_Tâche énoncée_. Prolongez le passage retenu, consacré aux observations de M. A______ sur les reproches de ses collaborateurs, à la suite de sa dernière phrase.

_Passage retenu_.
-------------------------

10) Le 6 juillet 2016, le procès-verbal de l’entretien précité a été adressé à M. A______ et un délai lui a été imparti pour formuler ses remarques.

11) Dans un document non daté et non signé, M. A______ a transmis ses observations au sujet des reproches de ses collaborateurs.

a. Il avait eu des rencontres avec Mme E______ pour réguler le travail et clarifier les tâches. La concernée remettait souvent en cause ses instructions et n’acceptait pas de dialoguer. Il lui arrivait de lui rappeler son autorité hiérarchique et l’exécution des tâches confiées même si elle avait parfois des doutes sur leur fondement. Il n’avait jamais exigé de sa collaboratrice de cesser toute collaboration avec ses collègues de Grenoble. Il n’avait pas exigé sa présence physique au laboratoire, mais de suivre les projets et d’en assumer la responsabilité. Il n’avait pas exercé de contrôle et de surveillance extrême à son égard. Il n’avait pas eu la volonté de la mettre dans une situation dégradante. Leur relation professionnelle s’était terminée de manière abrupte et difficile.

b. Il avait eu la volonté de comprendre les résultats des recherches de Mme F______ et non de les remettre en cause.

c. Le courrier du 24 juin 2016 de M. B______ était diffamatoire. Aucune preuve n’avait été apportée à l’appui de ses propos. Sa personnalité, ses méthodes de travail et ses compétences professionnelles étaient remises en cause. Il avait pris des mesures concernant les symptômes de stress et d’angoisse de M. B______. Celui-ci n’avait pas démontré des capacités de s’adapter aux contraintes ressenties. Ces ressentis n’étaient pas imputables à des comportements inadaptés ou inappropriés de sa part durant leurs relations de travail. Il n’avait pas eu de ton menaçant dans ses courriels, mais avait eu le souci d’éclaircir les malentendus ou de préparer ensemble le travail. Il avait à plusieurs reprises alerté en vain ses supérieurs hiérarchiques sur ses relations avec M. B______, notamment sur les insuffisances de celui-ci dans la gestion des projets menés ensemble comme celui du FNS. Lui-même avait voulu toujours favoriser la parcours professionnel de l’intéressé, trouvé les financements pour poursuivre son engagement au sein du MAD, essayé de le former et d’améliorer ses pratiques professionnelles de rigueur et de responsabilité du chercheur.

-------------------------

_Données fournies_.
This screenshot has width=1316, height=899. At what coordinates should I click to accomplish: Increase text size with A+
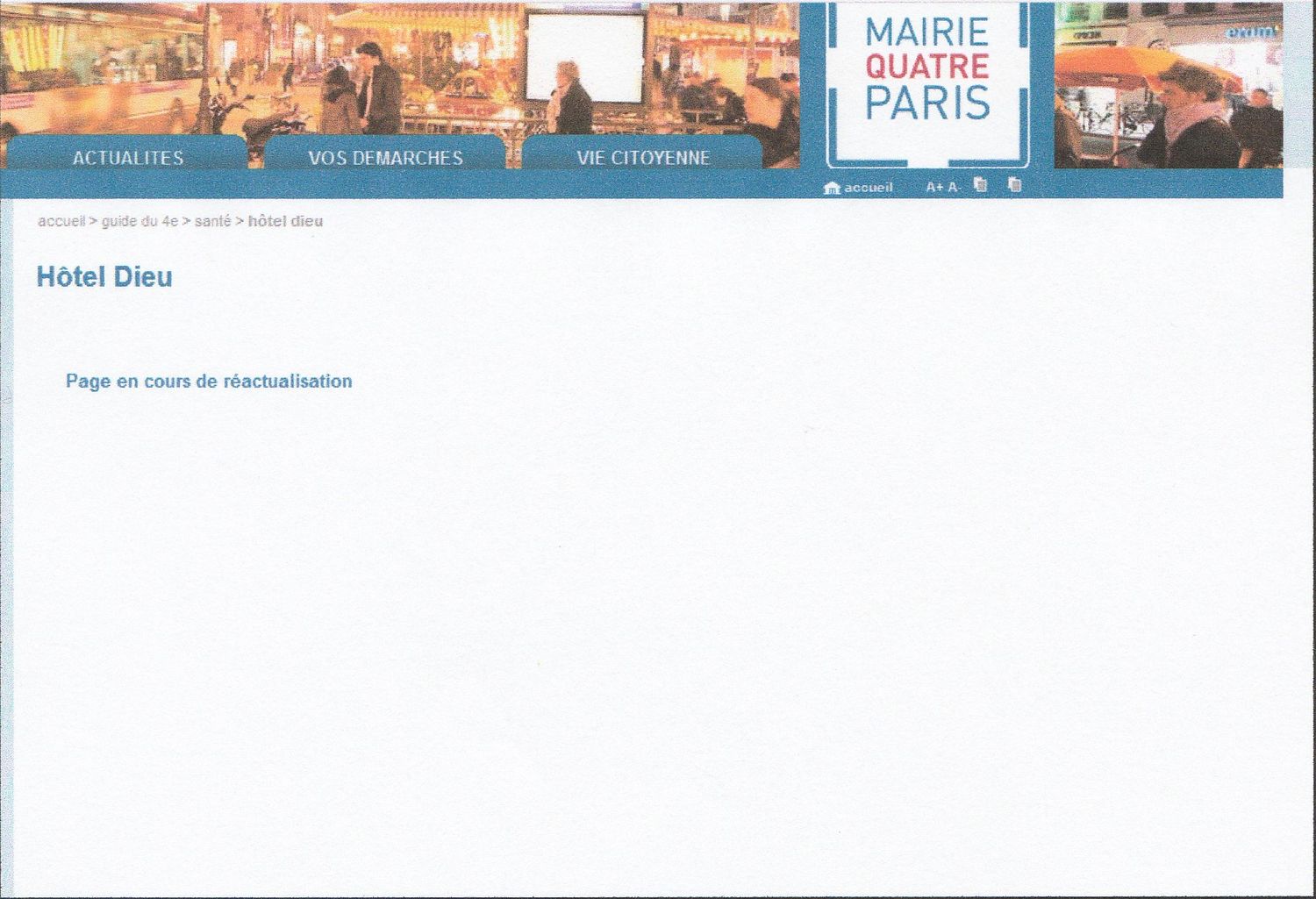coord(934,188)
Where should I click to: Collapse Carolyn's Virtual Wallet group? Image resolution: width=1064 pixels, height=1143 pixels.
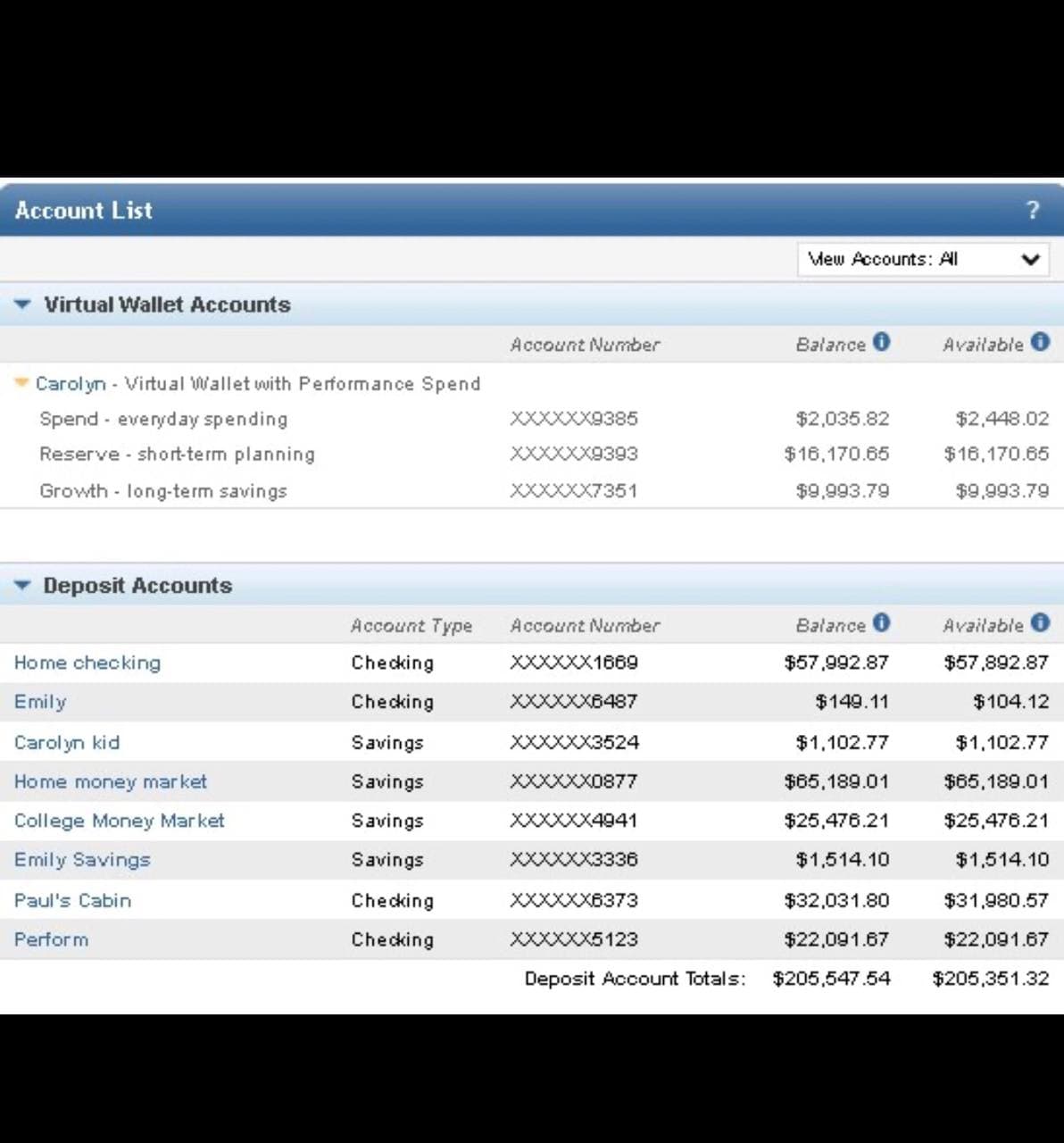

-------------------------

_Résultat final_.
d. Il n’avait jamais surveillé le travail de Mme G______. Il avait sollicité l’intéressée par messagerie, mais ne l’avait jamais appelée sur son téléphone privé.

12) Le 2 septembre 2016, le doyen de la FPSE et les RH de l’université ont requis du rectorat l’ouverture d’une procédure d’« investigation » à l’encontre de M. A______.

M. B______ avait fait état au printemps 2016 des difficultés rencontrées dans sa relation professionnelle avec M. A______, ressenties comme des atteintes aux droits de la personnalité. Le doyen avait été informé et sollicité l’accompagnement des RH. Une médiation avait été initiée, mais n’avait pas abouti, M. B______ l’ayant dénoncée. Trois nouveaux témoignages étaient entre-temps parvenus aux RH faisant état de difficultés rencontrées par des collaborateurs dans leur activité avec l’intéressé sur le plan relationnel et du suivi des projets. Le doyen avait convoqué M. A______ pour l’entendre sur les faits reprochés. Celui-ci avait pris une position défensive dans un document faisant suite au procès-verbal de l’entretien du 5 juillet 2016 et à la transmission des témoignages des anciens collaborateurs. Une investigation s’imposait pour établir les faits et déterminer si des éléments constitutifs d’une atteinte aux droits de la personnalité des collaborateurs étaient réalisés.

13) Le 12 octobre 2016, le rectorat a décidé l’ouverture de la procédure d’enquête demandée à l’encontre de M. A______ et en a informé celui-ci.

La procédure devait déterminer si dans la gestion de son équipe, M. A______ avait adopté des comportements constitutifs d’une atteinte aux droits de la personnalité et enfreint ses devoirs de service et ceux d’autorité.

14) Plusieurs auditions ont été menées par l’enquêteur entre le 22 novembre 2016 et le 16 mars 2017.

a. Selon M. B______, M. A______ avait une stratégie pour déstabiliser ses collaborateurs et les rendre dépendants de lui. Ses remarques se faisaient pour la plupart oralement. Il laissait planer des menaces angoissantes, parfois non suivies d’effets. Il effectuait des changements continuels dans le travail, tout en mettant la faute sur les autres. Il avait eu la volonté de l’isoler. Il lui avait interdit de travailler avec son ancien laboratoire et sur sa thèse.

Pour le surplus, il a réitéré le contenu de son courriel du 24 juin 2016.

b. D’après M. A______, M. B______ se désintéressait des projets dont il était responsable comme celui du FNS. Il culpabilisait dans la mesure où il avait tardé à terminer sa thèse. Les remarques de Mme F______ avaient été faites a posteriori. Lors de leur collaboration, elle ne lui avait pas adressé des reproches. Il n’avait pas remis en cause les compétences de Mme G______. Les différentes plaintes contre lui étaient similaires et temporellement rapprochées. Elles semblaient avoir été faites sur demande de M. B______.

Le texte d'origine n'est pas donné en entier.